途中何度か言葉を間違えたが、基本的には練習通りいった。笑いを取ろうとしたところでもちゃんと笑いが起こったし。会場を見渡すが、ちゃんと顔をあげて聞いてくれているようだ。
聞く方にとっては、たった4分であるが、しゃべる方にとっては永遠とも言えるほど長い時間だ。しかし何事にも終わりは来る。Thanks,といい演台を降りる。
すべての発表が終わると、Rakuten awardの表彰。しかし私は一人でぼんやりしたい気分である。13Fに行こうとかと思ったが、Beer Bashの準備でいけないようだ。仕方がないから1Fに降りる。
英語を話す白人二人が同じエレベータに乗っている。
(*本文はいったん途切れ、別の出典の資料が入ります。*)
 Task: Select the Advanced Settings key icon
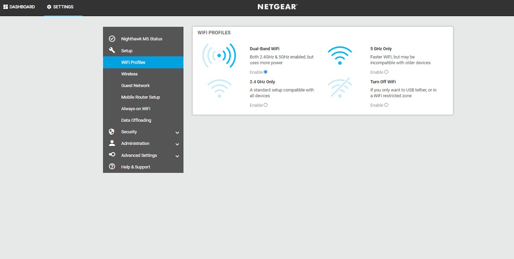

こちらを見ると
「ああ、あの不動産のなんとかを発表していたね」と話しかけてくれた。Yesその通りです。あれはおもしろいねえと言ってくれる。デザインも開発も自分でやったのか?と問われるので「そのとおり。まあ一人プロジェクトだね」と答える。
この時、今日英語で発表をした意義が初めて実感できたと思う。こういうふうに「あれは面白かったよ」と声をかけてくれる日本人は滅多にいない。いたとしても、お互い顔を知っている場合が多い。(そもそもお前の話がつまらんのではないか、という可能性もあるが無視する)
英語でしゃべることにより、そうした英語圏の人にも聞いてもらい反応をもらうことができたわけだ。これは大きな収穫だった。
さて1Fでしばしぼんやりした後、13Fに戻る。人がたくさんいて大混雑である。とりあえず何か食べるものを、ということでおとなしく列に並ぶ。皿に目一杯食料をとると、座る場所を探す。ここで思いもかけず知り合いにあうことができた。座ると話しながらひたすら食べる。
そのうちAwardの発表がある。ライトニングトークをした人は前へ、と言われるので前に行く。ここで別の発表者から「あれはおもしろかったよ」と声をかけてもらえた(これも英語圏の人だった)
そしてライトニングトーク賞の発表。なるほどこういうのが賞をとるんだなあと思う。それが終わると脱兎のごとくエレベータを駆け下りる。このあとまだ予定があるのだ。
-------------------
というわけで多大な不安にさいなまれながらも、この日のプレゼンはノートラブル(私の言い間違いなどは除く)で乗り切れた。今回作成したシステムでそもそもプレゼン表示用画面がちゃんと表示できるか不安だった。世の中にはいろいな種類のディスプレイがあるようなのだが、それに対応できるか検証しようがなかったためだ。幸運にして今のところちゃんと動いているが、これが将来も続くとは限らない。というか、もし当日つないで「動かないじゃないか」となったらどうするつもりだったのだろう、と自分でも不思議に思う。
従来のスライドを使ったソフトであの字幕を表示しようと思うとものすごく大変なはずだが、誰もその点については気にしていないようだった。まあいいや。というわけで私は心静かに次の作業に移る。ソフトを大改造(表向きは変わらないにしても中身は大幅に)する必要があるのだ。